◆ DOCUMENT:
Hi Lou,

Wikipedia defines System Dynamics as:

  System dynamics is one approach to modeling the dynamics of complex
  systems such as population, ecological and economic systems, which
  usually interact strongly with each other. Systems Dynamics was
  founded in the early 1960s by Jay W. Forrester of the MIT Sloan School
  of Management with the establishment of the MIT System Dynamics
  Group. At that time, he began applying what he had learned about
  systems during his work in electrical engineering to everyday kinds of
  systems. What makes using System Dynamics different from other
  approaches to studying complex systems is the use of feedback
  loops. Stocks and flows are the basic building blocks of a System
  Dynamics model. They help describe how a system is connected by
  feedback loops which create the nonlinearity found so frequently in
  modern day problems. Computer software is used to simulate a system
  dynamics model of the situation being studied. Running "what if"
  simulations to test certain policies on such a model can greatly aid
  in understanding how the system changes over time.

(http://en.wikipedia.org/wiki/System_Dynamics)

I'm not sure what SD software looks like and how it differs from 
Ptolemy.  The wiki page has some links to some software, a quick
glance did not bring up a screen shot.  Is there a particular package
I should look at?

There are several ways to encourage development in an area:
1) Provide financial support the Ptolemy project via the California
Micro grant system.  This requires finding a student, or covering
Edward's time or my time.  Details are at
http://ptolemy/sponsoring_main.htm 
    
2) Do the work yourself, follow the Ptolemy style guide and
contribute the software.  See
http://ptolemy/ptolemyII/ptIIfaq.htm#Contributions

3) This sounds like it might work well in Kepler, where the
CT domain gets reskinned as an SD model.  Kepler is doing lots
of usability work and has nifty icons.  Kepler is targeted 
more towards scientists whereas Ptolemy is targeted towards
researchers interested in models of computation.  It sounds like
your stakeholders would prefer Kepler over Ptolemy.

◆ CHALLENGE A:
Update the listing section that opens with the line containing "Screen dimensions: 1080x810" and closes with the line containing "coord(540,10)", changing "ellipsis" to "three-dot" and keeping everything else unchanged. Leave the pictures out.
The message above and the listing below are unrelated.

◆ RECORDS PROVIDED:
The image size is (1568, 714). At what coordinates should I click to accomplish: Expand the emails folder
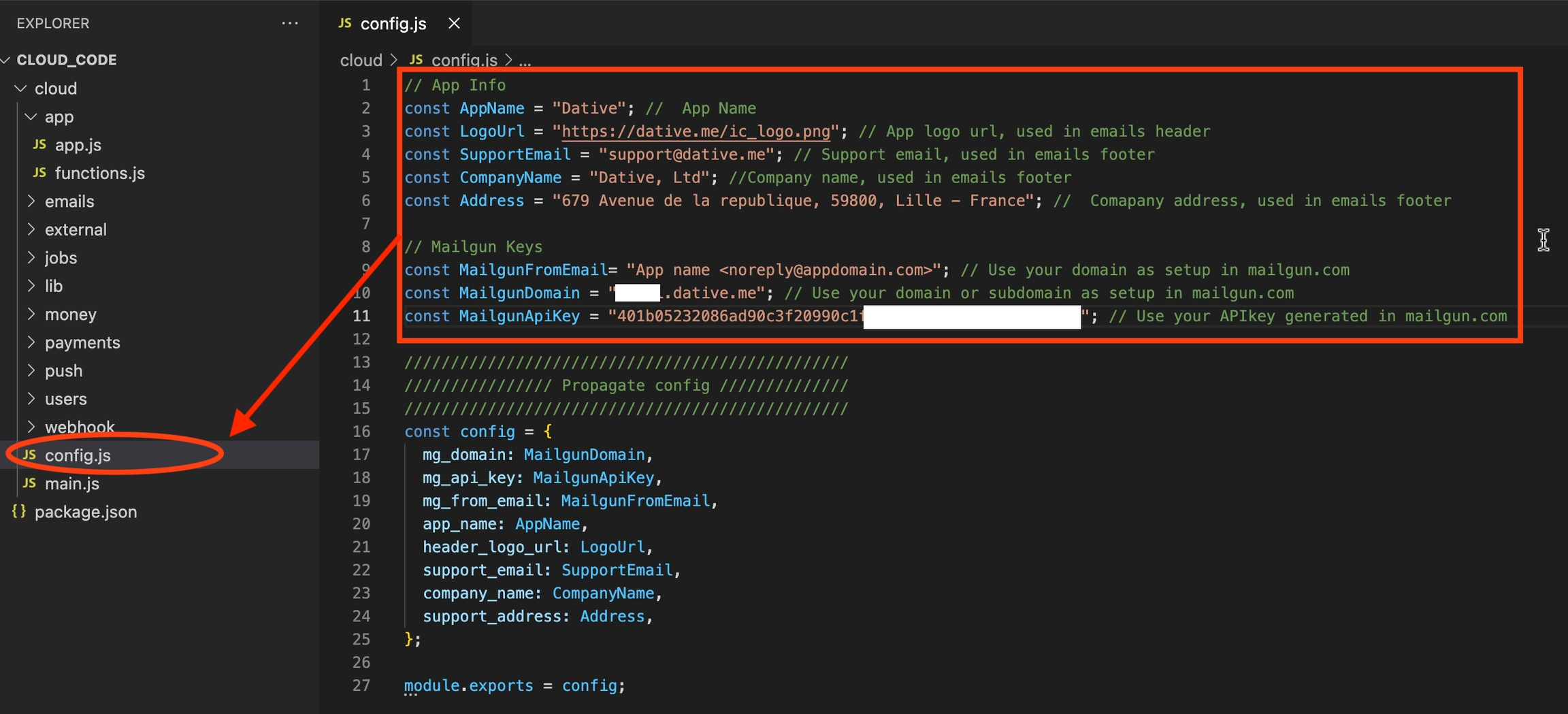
...
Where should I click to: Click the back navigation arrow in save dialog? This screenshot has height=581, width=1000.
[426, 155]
* * *
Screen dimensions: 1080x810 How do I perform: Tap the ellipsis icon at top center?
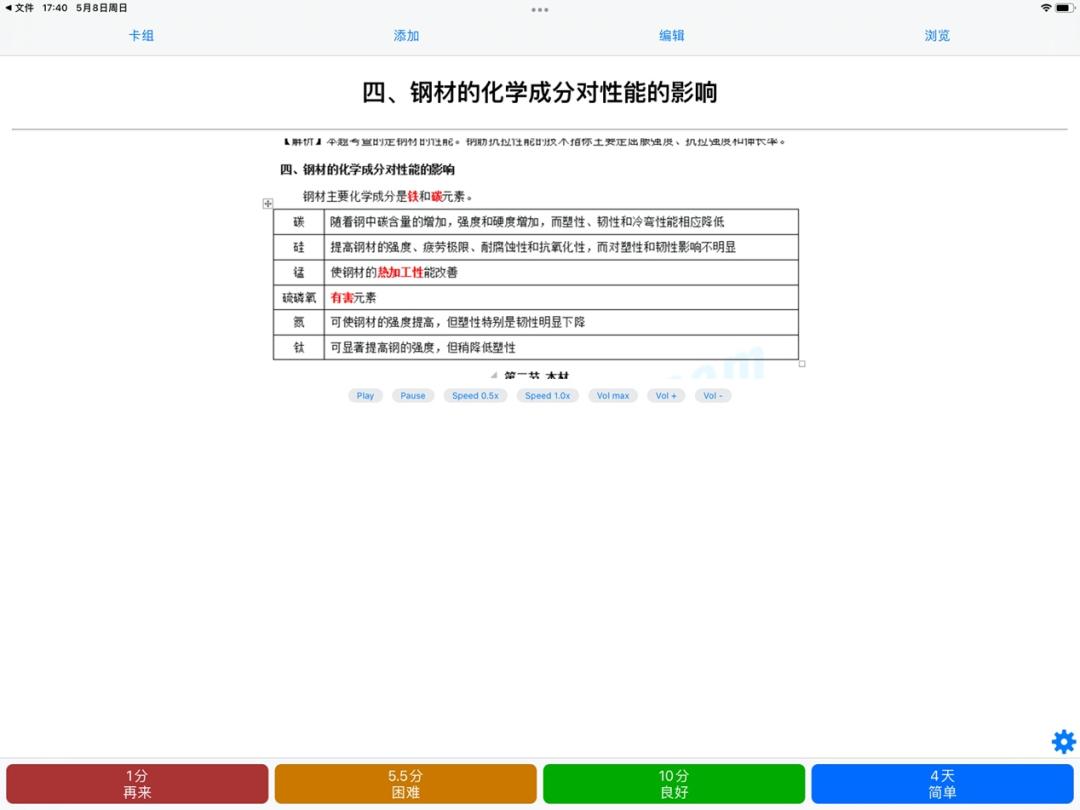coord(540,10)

◆ CHALLENGE B:
Output the entire System Dynamics email again, word for word.

◆ EXERCISE OUTPUT A:
Screen dimensions: 1080x810 How do I perform: Tap the three-dot icon at top center?
coord(540,10)

◆ EXERCISE OUTPUT B:
Hi Lou,

Wikipedia defines System Dynamics as:

  System dynamics is one approach to modeling the dynamics of complex
  systems such as population, ecological and economic systems, which
  usually interact strongly with each other. Systems Dynamics was
  founded in the early 1960s by Jay W. Forrester of the MIT Sloan School
  of Management with the establishment of the MIT System Dynamics
  Group. At that time, he began applying what he had learned about
  systems during his work in electrical engineering to everyday kinds of
  systems. What makes using System Dynamics different from other
  approaches to studying complex systems is the use of feedback
  loops. Stocks and flows are the basic building blocks of a System
  Dynamics model. They help describe how a system is connected by
  feedback loops which create the nonlinearity found so frequently in
  modern day problems. Computer software is used to simulate a system
  dynamics model of the situation being studied. Running "what if"
  simulations to test certain policies on such a model can greatly aid
  in understanding how the system changes over time.

(http://en.wikipedia.org/wiki/System_Dynamics)

I'm not sure what SD software looks like and how it differs from 
Ptolemy.  The wiki page has some links to some software, a quick
glance did not bring up a screen shot.  Is there a particular package
I should look at?

There are several ways to encourage development in an area:
1) Provide financial support the Ptolemy project via the California
Micro grant system.  This requires finding a student, or covering
Edward's time or my time.  Details are at
http://ptolemy/sponsoring_main.htm 
    
2) Do the work yourself, follow the Ptolemy style guide and
contribute the software.  See
http://ptolemy/ptolemyII/ptIIfaq.htm#Contributions

3) This sounds like it might work well in Kepler, where the
CT domain gets reskinned as an SD model.  Kepler is doing lots
of usability work and has nifty icons.  Kepler is targeted 
more towards scientists whereas Ptolemy is targeted towards
researchers interested in models of computation.  It sounds like
your stakeholders would prefer Kepler over Ptolemy.